Актрисы Ксения и Полина Кутеповы в сцене из спектакля «Таня-Таня» режиссера Петра Фоменко, 1997© Владимир Вяткин / РИА Новости
— Как думаешь назвать эту пьесу?
— «Иванов».
— Ничего, что уже есть пьеса с таким названием?
— А что делать? Единственное, на каждый проект я все больше трачу времени. Может быть, потому что дети. Я дольше стала работать.
— Это заметно. Какие еще эксперименты ты над собой поставила?
— Вот родила детей. Два огромных красивых парня шестнадцати и семнадцати лет. И маленькая красивая девочка, ей десять. Это еще немного. У драматурга Аси Гусевой шесть. Мы с ней увлеклись.
— Прежде ты подписывала пьесы «Оля Мухина». Когда тебя стали называть Ольгой?
— Разве это уже произошло? Называйте меня Олей.
— Сколько можно, Оля, что у тебя на могиле будет написано?
— Оля Иванова, я бы так хотела (смеется). «Олю» придумал Тема Лебедев. Как и многие начинающие авторы, я стеснялась писать свое имя на титульном листе. Тема делал компьютерную верстку «Тани-Тани» и написал: «Оля Мухина».
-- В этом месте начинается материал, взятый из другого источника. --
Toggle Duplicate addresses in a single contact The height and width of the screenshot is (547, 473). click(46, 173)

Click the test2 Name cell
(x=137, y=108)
— Другое твое имя — Лавстория.
— Да. Я была знакома с Лилей Хигай, победителем «Битвы экстрасенсов»; удивительная женщина, которая видит все насквозь, я влюбилась в нее совершенно и пошла с ней встречаться. Звоню ей: «Я Оля от Маши, драматург». Она говорит: «Я вообще-то не принимаю, но вас приму — драматургов у меня еще не было, мне интересно, как у вас мозг устроен». А я в то время писала сценарий и представляла себе Болливуд. Она меня спрашивает: «Как будет кино индийское про любовь с хорошим концом?» Я говорю: «Лавстория?» Она говорит: «Так вот, Лавстория, драму надо убирать, убирать надо драму». Так она мне дала новое имя. Говорит: «Тебе будет хорошо с ним». Я всем сообщила об этом. Джон Фридман, который раскручивал мое имя в Америке, смиренно стал писать обо мне: «Лавстория aka Оля Мухина». Вернула я себе имя, когда Джон сказал, что Оля Мухина — это как Coca-Cola. Но иногда я беру себе другие имена. Сейчас на курсах английского языка я — Мишель.
— Двадцать лет назад ты училась в Литинституте на курсе драмы у Юлия Эдлиса. Чему он учил?
— Да, мой любимый учитель Юлий Филиппович Эдлис. Когда он умирал, я ходила к нему в больницу. Он давал мне последние уроки. И в какой-то момент он вдруг говорит мне: «Мухина, ну ты же бессюжетчица». Я так расстроилась! Я послушная ученица: если бы он на первом курсе мне сказал, что главное — это сюжет, я бы работала над сюжетами. Но мы говорили все больше о философских вещах. И вот я вышла из больницы и пошла искать сюжет. Сидела, как Достоевский, читала газеты, искала сюжет. И не находила. У меня было требование к сюжету: все уже написано, а мне был нужен поразительный сюжет. И вдруг — мистика. В мой день рождения мы уже подняли бокалы хрустальные с шампанским, и тут вбегает одна актриса и говорит: «Погодите, погодите, я такое вам расскажу!» И рассказывает историю, от которой у всех отваливаются челюсти. Раздается хрустальный звон бокалов, мы выпиваем — и я понимаю, что это был подарок мне, это тот самый сюжет.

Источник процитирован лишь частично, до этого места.